- Description of the task -
Search through the entries for the word "agent" and copy every line that has it.

============================================================

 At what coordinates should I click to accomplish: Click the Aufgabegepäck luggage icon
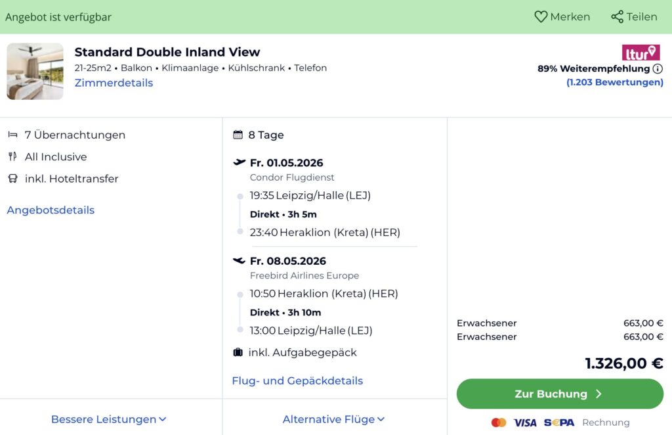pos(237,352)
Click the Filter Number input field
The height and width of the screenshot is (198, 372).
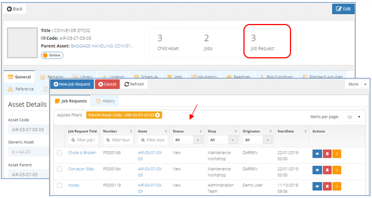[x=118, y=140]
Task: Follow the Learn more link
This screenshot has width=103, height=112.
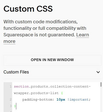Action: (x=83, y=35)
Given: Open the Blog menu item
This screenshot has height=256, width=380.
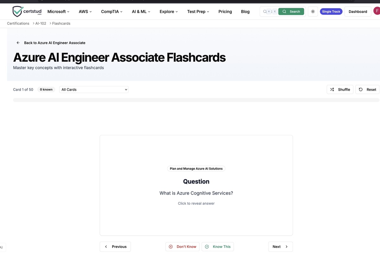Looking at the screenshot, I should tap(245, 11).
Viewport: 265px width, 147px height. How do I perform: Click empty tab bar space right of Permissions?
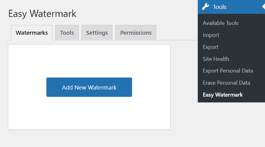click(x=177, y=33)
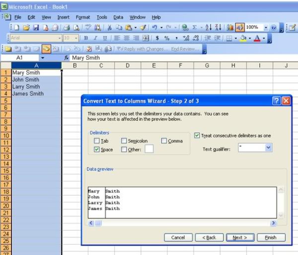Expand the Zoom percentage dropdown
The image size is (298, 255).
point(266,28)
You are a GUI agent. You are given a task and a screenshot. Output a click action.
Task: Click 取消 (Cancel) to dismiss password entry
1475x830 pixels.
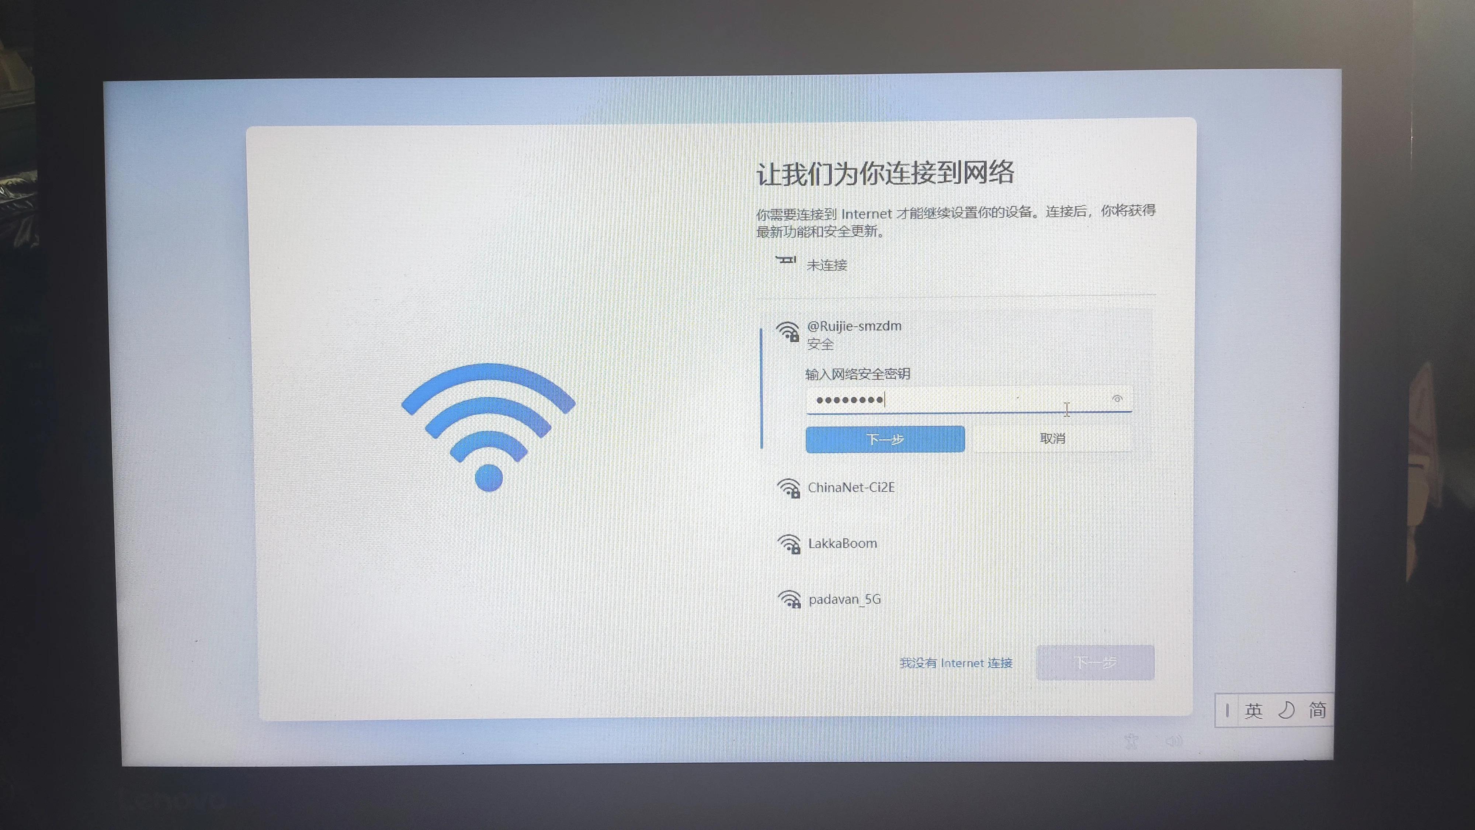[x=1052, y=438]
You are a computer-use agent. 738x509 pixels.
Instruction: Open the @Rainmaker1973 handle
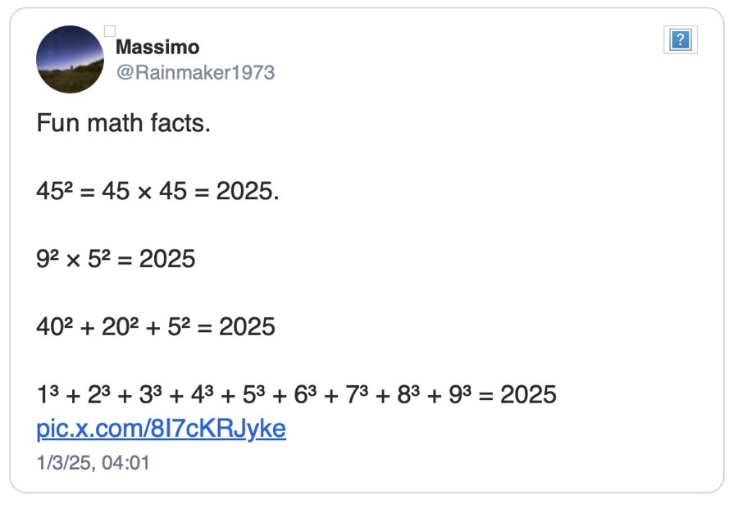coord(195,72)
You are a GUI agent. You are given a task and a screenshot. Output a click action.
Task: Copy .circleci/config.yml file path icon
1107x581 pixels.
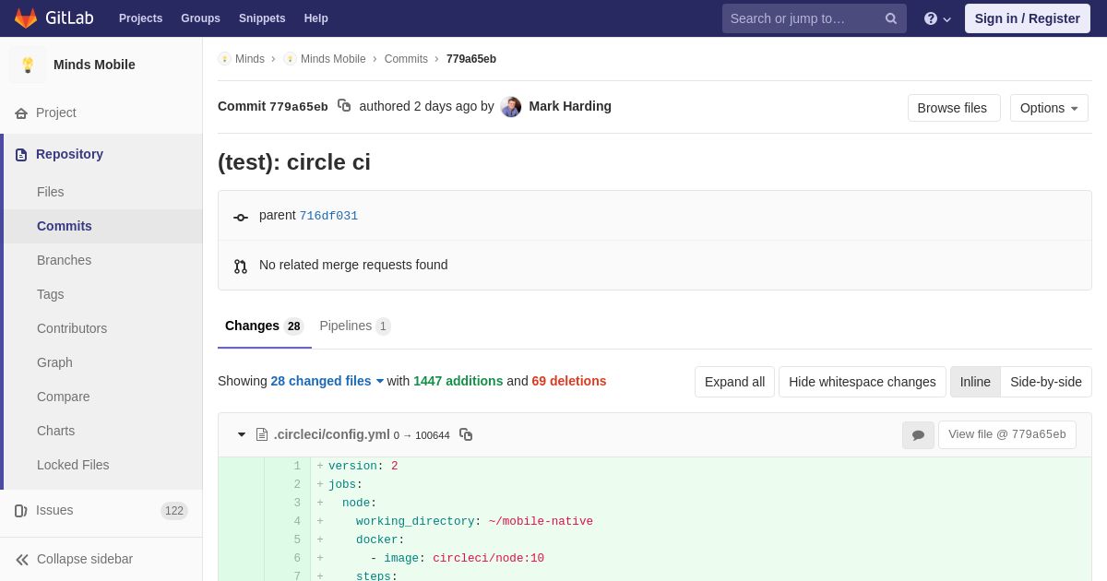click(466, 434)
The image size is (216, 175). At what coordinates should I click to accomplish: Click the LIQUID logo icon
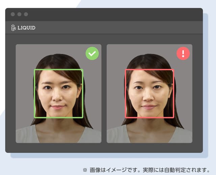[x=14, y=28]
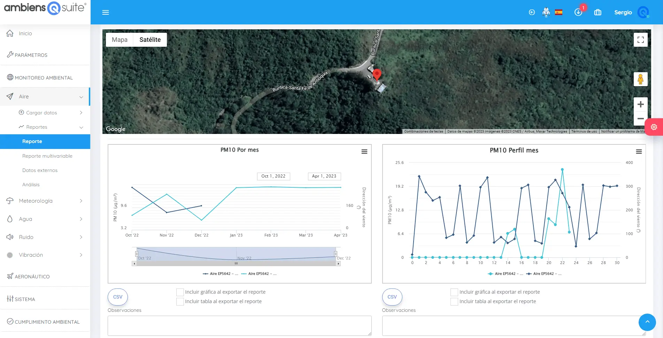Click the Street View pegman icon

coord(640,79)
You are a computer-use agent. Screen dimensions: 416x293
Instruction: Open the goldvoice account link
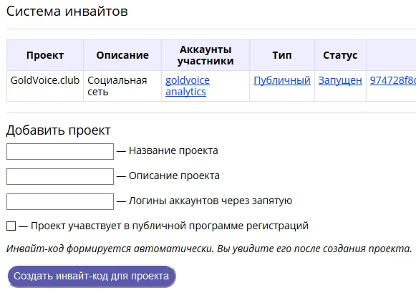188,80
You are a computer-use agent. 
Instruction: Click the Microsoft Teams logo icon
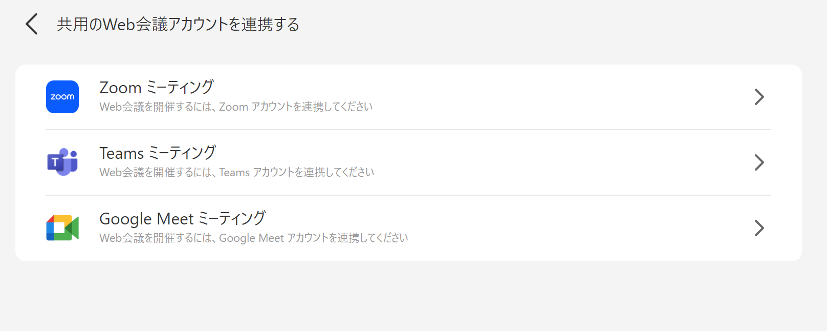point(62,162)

============================================================

- Exercise output -
You are a GUI agent. You are given a task and a screenshot. Output a click action.
You are a computer-use agent. 738x509 pixels.
You are a GUI agent. You are given a task and a screenshot. Output a click action.
You are a computer-use agent. Screen dimensions: 416x293
You are a computer-use agent. 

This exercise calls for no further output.